Los 300.000 muertos de la Violencia se prolongaron con nuevas masacres, con el terror en montes y urbes. Y a todo aquel desangre se le sumó el ocasionado por las mafias del narcotráfico que, a partir de los 70, se establecieron con todo su tropel de sicarios, de narcoterrorismo, de poder al que, como se sabe, también cedieron los banqueros, los potentados, porque, ante todo, las ganancias eran pingües para unos y otros.

¿Qué es Colombia? No es, como lo dijera, con algo de demagogia, o quizá a guisa de cumplido, el gran poeta Rubén Darío, una “tierra de leones”. Más bien ha sido —al tiempo que a las mayorías se les mantiene en la ignorancia y se les domestica— una tierra de desalmados. El bandidaje mayor ha sido el de los oligarcas y sus representantes políticos. Una especie de ley, medio estrambótica si se quiere, ha sido que cada presidente que se elige es peor que el anterior. La historia da fe, con creces, del aserto. El de ahora, un pelele, un sirviente del imperialismo estadounidense, una ficha deplorable del uribismo (y, en general, de la élite corrupta que domina a placer la nación), ha tenido en su contra la resistencia civil de trabajadores, estudiantes, clases medias, artistas…

La represión, además de la aprobación de reformas antipopulares, ha sido el expediente principal de Iván Duque contra los explotados y oprimidos. Estos, a pesar de todo, han ido construyendo modos de la desobediencia.

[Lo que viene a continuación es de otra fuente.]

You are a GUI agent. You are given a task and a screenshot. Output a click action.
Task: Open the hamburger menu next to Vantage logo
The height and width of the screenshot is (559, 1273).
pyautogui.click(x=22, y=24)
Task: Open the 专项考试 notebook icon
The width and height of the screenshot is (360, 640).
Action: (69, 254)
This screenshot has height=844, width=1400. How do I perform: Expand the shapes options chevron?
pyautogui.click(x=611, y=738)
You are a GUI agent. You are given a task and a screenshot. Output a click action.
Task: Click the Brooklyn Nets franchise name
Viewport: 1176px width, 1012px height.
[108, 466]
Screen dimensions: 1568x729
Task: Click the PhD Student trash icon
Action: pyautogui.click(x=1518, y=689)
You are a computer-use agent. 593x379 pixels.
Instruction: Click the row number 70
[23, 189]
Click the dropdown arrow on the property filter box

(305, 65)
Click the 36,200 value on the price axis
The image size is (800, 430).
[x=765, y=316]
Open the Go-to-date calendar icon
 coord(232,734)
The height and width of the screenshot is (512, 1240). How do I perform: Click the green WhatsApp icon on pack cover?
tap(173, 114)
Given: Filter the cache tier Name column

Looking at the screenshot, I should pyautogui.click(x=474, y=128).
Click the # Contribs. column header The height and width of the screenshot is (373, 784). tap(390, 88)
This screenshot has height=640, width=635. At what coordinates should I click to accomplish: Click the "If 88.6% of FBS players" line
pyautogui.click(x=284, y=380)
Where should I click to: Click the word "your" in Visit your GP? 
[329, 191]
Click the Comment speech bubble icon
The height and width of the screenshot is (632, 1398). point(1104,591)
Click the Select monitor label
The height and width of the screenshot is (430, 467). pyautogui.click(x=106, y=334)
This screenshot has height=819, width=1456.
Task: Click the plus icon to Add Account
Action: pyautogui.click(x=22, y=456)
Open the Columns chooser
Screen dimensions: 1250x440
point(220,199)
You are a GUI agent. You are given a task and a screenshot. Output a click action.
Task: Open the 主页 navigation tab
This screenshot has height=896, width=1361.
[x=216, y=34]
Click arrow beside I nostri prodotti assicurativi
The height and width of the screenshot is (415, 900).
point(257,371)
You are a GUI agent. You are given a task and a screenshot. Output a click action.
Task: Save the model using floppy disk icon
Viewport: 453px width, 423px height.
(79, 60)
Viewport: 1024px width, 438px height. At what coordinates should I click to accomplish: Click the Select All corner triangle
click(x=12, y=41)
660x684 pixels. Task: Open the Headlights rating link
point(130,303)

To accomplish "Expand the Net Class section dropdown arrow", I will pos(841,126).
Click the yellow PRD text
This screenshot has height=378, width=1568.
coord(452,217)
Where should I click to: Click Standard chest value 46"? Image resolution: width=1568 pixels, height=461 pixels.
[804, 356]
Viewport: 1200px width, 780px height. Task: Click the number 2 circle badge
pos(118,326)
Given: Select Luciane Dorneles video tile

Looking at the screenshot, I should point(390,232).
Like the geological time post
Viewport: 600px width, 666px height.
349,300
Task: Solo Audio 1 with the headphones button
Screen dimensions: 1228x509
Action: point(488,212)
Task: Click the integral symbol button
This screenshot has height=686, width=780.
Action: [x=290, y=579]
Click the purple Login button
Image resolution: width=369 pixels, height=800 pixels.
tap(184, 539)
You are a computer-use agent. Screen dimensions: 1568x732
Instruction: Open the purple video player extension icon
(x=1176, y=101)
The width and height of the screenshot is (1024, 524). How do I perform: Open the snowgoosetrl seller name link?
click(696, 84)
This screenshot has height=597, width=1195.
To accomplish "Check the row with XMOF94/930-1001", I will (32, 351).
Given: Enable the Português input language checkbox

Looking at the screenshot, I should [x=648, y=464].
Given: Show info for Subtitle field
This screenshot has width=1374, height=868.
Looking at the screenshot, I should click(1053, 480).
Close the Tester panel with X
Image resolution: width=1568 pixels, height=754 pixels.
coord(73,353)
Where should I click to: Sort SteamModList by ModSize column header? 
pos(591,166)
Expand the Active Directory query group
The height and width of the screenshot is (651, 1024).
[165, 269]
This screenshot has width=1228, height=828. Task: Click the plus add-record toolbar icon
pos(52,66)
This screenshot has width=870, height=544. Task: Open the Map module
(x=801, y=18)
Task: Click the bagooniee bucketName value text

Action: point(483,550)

Colombia es una distopía, una aberración, un solar de señores feudales y de los intereses de organismos como el FMI, el Banco Mundial, la Ocde… Una heredad de sátrapas y criminales, de desvergonzados hampones empotrados en el Estado y el gobierno. No somos ningún acto de fe los colombianos. Un país trágico. ¡Ah!, y si no fuera por tantas miserias y atentados contra la dignidad humana, seríamos también una comedia lamentable.